Couleurs non réversibles et essais sur l’Homme : un travail prometteur mais encore long
Lorsque les niveaux de ces biomarqueurs ont été modifiés dans le liquide interstitiel dans les morceaux de peau de porc (qui est un support commun sur lequel les tatoueurs peuvent s’exercer), les couleurs ont également changé. Cependant, il est nécessaire de rappeler que cette technologie n’a pas encore été testée sur l’Homme.
De plus, seule la couleur du capteur de pH était réversible ; une couleur non réversible n’offre qu’une seule lecture, ce qui est loin d’être satisfaisant. Les chercheurs indiquent que les autres couleurs pourraient être rendues réversibles avec des récepteurs synthétiques, mais ils n’ont pas encore testé ces derniers. La prochaine étape consistera probablement à tester les tatouages sur des animaux vivants, afin de déterminer si les encres provoquent des effets indésirables.
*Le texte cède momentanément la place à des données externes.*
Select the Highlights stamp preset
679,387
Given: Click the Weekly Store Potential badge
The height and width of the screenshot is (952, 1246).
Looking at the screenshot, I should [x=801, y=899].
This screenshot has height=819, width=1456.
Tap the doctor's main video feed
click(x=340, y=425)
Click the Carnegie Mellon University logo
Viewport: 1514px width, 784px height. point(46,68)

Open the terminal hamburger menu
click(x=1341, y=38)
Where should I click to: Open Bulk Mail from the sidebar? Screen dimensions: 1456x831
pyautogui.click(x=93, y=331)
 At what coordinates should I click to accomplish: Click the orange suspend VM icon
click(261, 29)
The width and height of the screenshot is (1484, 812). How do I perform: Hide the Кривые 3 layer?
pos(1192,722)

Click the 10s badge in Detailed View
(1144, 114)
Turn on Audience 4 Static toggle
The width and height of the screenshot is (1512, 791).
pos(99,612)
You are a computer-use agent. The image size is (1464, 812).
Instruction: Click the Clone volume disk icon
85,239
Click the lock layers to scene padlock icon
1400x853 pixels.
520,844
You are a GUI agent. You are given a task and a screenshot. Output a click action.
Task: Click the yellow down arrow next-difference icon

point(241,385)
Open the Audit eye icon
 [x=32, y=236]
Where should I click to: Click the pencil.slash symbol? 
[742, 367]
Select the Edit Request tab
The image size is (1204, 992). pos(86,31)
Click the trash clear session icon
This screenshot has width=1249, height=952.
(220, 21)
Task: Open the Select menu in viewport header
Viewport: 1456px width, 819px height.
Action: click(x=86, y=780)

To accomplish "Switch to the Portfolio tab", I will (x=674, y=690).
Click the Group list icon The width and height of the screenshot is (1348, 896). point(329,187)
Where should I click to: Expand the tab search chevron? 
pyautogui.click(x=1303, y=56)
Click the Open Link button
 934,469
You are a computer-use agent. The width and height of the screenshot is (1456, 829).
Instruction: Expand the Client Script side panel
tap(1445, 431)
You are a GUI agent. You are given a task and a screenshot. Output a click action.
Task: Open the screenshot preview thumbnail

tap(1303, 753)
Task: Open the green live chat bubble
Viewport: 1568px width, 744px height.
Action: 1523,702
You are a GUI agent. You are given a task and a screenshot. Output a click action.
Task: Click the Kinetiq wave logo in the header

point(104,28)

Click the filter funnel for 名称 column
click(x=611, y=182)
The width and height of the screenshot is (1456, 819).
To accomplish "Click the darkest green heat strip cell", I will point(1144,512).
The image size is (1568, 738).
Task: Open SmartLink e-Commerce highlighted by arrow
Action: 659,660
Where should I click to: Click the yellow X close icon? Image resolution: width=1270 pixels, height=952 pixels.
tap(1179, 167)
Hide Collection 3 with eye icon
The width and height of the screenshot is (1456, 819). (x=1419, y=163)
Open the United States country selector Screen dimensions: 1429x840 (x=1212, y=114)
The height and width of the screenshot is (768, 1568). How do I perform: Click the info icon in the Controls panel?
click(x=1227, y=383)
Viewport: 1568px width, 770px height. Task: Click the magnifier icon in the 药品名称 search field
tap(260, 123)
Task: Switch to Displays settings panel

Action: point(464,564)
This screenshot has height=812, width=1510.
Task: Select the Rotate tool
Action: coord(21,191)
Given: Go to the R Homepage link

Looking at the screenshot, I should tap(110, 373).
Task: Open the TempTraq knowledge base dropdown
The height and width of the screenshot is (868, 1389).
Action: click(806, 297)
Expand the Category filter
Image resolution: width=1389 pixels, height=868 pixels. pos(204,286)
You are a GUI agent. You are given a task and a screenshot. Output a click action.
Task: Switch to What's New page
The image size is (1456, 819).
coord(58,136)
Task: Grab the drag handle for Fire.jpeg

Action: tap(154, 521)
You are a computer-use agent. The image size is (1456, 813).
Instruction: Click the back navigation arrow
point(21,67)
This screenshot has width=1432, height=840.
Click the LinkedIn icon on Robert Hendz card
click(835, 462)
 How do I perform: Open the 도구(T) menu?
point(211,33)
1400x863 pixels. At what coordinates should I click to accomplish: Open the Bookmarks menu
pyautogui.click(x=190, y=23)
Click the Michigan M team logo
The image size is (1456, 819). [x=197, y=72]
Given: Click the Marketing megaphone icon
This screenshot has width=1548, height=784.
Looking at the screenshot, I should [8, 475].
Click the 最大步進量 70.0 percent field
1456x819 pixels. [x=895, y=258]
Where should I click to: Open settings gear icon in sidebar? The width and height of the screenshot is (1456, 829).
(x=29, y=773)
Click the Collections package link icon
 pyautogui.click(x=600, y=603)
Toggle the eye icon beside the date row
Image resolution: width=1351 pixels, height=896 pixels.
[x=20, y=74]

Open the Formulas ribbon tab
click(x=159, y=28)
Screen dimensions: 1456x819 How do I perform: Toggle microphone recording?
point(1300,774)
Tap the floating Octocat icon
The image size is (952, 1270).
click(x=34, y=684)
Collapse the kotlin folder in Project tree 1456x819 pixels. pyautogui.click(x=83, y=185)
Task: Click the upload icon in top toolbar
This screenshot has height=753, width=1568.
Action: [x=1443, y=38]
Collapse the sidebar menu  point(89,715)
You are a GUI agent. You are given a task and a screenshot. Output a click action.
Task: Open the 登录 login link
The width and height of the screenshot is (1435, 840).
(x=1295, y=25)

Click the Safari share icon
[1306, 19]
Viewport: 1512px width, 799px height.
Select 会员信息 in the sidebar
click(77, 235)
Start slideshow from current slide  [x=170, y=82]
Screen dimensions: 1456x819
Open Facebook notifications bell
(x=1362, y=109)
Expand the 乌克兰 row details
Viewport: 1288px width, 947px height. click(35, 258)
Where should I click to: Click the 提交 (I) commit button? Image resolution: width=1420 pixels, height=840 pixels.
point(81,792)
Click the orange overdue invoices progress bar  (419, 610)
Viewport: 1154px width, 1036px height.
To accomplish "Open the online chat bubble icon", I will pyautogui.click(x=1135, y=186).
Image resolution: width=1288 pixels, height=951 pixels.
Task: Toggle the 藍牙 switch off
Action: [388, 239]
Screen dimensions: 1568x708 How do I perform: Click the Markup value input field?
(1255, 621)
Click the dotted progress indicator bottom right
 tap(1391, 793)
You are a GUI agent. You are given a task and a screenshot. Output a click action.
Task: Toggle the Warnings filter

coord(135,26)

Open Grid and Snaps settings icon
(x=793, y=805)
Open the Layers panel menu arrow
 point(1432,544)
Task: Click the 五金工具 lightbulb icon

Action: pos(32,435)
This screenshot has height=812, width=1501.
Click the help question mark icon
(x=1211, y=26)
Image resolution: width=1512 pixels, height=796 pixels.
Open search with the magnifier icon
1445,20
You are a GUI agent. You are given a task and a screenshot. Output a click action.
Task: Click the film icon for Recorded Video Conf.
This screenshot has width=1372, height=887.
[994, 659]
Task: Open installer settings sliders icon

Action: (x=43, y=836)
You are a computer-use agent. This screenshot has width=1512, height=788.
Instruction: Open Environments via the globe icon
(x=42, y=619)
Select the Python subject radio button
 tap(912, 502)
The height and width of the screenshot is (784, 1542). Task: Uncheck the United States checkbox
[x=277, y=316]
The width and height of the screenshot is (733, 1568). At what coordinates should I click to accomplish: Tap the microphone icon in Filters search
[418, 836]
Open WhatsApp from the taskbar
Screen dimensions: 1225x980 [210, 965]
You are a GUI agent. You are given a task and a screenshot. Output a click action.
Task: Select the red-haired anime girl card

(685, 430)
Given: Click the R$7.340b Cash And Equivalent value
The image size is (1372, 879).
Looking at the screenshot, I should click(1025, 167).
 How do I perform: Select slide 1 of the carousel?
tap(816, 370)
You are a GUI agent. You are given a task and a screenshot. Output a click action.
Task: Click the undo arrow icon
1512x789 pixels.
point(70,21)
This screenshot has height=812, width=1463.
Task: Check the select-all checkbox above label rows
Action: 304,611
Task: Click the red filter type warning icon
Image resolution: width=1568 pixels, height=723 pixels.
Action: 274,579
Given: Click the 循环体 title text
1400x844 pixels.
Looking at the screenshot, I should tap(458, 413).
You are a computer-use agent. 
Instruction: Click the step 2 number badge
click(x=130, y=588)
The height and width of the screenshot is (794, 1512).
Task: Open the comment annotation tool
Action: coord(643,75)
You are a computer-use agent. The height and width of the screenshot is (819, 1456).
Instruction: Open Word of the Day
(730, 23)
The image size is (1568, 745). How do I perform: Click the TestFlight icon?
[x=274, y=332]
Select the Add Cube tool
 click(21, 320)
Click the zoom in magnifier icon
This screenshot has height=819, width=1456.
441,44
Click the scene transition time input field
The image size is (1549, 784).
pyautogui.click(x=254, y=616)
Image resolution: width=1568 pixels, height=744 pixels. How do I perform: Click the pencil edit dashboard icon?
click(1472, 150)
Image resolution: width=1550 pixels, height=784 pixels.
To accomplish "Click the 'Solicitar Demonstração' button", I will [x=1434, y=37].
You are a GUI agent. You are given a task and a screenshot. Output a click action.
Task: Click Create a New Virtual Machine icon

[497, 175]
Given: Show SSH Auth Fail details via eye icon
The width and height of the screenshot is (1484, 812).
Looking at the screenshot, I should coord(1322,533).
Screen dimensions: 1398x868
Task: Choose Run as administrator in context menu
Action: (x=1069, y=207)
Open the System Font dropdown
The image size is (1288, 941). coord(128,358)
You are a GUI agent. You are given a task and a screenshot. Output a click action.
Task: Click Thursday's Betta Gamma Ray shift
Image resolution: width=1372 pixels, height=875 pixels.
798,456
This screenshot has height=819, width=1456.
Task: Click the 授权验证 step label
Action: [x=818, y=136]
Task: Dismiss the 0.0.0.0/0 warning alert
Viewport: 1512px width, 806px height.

« Les applications des capteurs peuvent être étendues à la détection d’électrolytes, de protéines, de micro-organismes pathogènes, de gaz et du statut de déshydratation. Les capteurs cutanés développés pourraient avoir une application dans le diagnostic médical pour surveiller un large éventail de biomarqueurs métabolites » concluent les chercheurs.